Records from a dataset
◇ ◇ ◇

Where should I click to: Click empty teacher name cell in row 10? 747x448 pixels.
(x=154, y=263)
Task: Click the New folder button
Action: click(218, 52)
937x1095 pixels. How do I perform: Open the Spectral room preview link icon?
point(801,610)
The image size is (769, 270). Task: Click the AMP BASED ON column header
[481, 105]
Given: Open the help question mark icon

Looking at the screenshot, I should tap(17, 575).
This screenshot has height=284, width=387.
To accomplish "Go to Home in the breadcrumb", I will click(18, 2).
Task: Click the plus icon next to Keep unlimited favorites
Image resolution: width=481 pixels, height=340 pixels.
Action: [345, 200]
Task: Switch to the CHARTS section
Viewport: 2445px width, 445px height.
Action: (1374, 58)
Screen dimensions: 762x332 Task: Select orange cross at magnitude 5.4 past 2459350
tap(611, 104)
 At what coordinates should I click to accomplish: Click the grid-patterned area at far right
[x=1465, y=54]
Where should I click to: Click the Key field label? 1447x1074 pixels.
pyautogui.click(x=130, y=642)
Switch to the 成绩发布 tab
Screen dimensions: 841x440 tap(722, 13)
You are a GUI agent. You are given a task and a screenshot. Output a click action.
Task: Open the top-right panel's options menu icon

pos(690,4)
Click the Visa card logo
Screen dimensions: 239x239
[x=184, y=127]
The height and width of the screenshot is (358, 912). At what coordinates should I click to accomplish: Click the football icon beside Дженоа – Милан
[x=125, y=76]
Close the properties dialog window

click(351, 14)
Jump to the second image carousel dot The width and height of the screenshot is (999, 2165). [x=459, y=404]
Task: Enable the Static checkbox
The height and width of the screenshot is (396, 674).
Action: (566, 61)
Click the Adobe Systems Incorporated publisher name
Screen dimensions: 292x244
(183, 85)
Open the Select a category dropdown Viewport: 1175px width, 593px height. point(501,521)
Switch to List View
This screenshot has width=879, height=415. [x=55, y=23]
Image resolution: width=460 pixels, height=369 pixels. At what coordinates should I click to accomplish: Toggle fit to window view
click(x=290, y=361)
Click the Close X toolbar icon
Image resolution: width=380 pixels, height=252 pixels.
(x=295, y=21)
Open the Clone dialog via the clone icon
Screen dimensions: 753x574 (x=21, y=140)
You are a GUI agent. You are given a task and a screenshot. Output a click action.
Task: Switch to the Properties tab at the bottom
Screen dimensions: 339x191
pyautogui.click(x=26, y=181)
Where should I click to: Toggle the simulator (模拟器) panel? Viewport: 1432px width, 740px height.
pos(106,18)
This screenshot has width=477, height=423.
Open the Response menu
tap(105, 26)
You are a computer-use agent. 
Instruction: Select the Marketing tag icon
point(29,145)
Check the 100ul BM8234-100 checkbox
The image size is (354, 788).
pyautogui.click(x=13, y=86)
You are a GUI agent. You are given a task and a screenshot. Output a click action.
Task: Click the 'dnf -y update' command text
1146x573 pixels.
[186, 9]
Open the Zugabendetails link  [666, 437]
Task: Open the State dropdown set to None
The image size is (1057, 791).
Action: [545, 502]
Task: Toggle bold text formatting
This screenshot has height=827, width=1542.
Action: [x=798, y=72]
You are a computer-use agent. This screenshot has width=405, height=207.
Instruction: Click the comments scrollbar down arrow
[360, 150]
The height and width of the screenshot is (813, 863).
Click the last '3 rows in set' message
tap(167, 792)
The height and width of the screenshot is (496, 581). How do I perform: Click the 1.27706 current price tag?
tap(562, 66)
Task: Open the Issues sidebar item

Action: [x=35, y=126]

◇ ◇ ◇

Set down, from the entries above, exactly the lines from the one with "Given: Open the help question mark icon" up to and including the one with "Open the Select", and no other lines.

Given: Open the help question mark icon

Looking at the screenshot, I should tap(17, 575).
This screenshot has height=284, width=387.
To accomplish "Go to Home in the breadcrumb", I will click(18, 2).
Task: Click the plus icon next to Keep unlimited favorites
Image resolution: width=481 pixels, height=340 pixels.
Action: [345, 200]
Task: Switch to the CHARTS section
Viewport: 2445px width, 445px height.
Action: (1374, 58)
Screen dimensions: 762x332 Task: Select orange cross at magnitude 5.4 past 2459350
tap(611, 104)
 At what coordinates should I click to accomplish: Click the grid-patterned area at far right
[x=1465, y=54]
Where should I click to: Click the Key field label? 1447x1074 pixels.
pyautogui.click(x=130, y=642)
Switch to the 成绩发布 tab
Screen dimensions: 841x440 tap(722, 13)
You are a GUI agent. You are given a task and a screenshot. Output a click action.
Task: Open the top-right panel's options menu icon

pos(690,4)
Click the Visa card logo
Screen dimensions: 239x239
[x=184, y=127]
The height and width of the screenshot is (358, 912). At what coordinates should I click to accomplish: Click the football icon beside Дженоа – Милан
[x=125, y=76]
Close the properties dialog window

click(351, 14)
Jump to the second image carousel dot The width and height of the screenshot is (999, 2165). [x=459, y=404]
Task: Enable the Static checkbox
The height and width of the screenshot is (396, 674).
Action: (566, 61)
Click the Adobe Systems Incorporated publisher name
Screen dimensions: 292x244
(183, 85)
Open the Select a category dropdown Viewport: 1175px width, 593px height. point(501,521)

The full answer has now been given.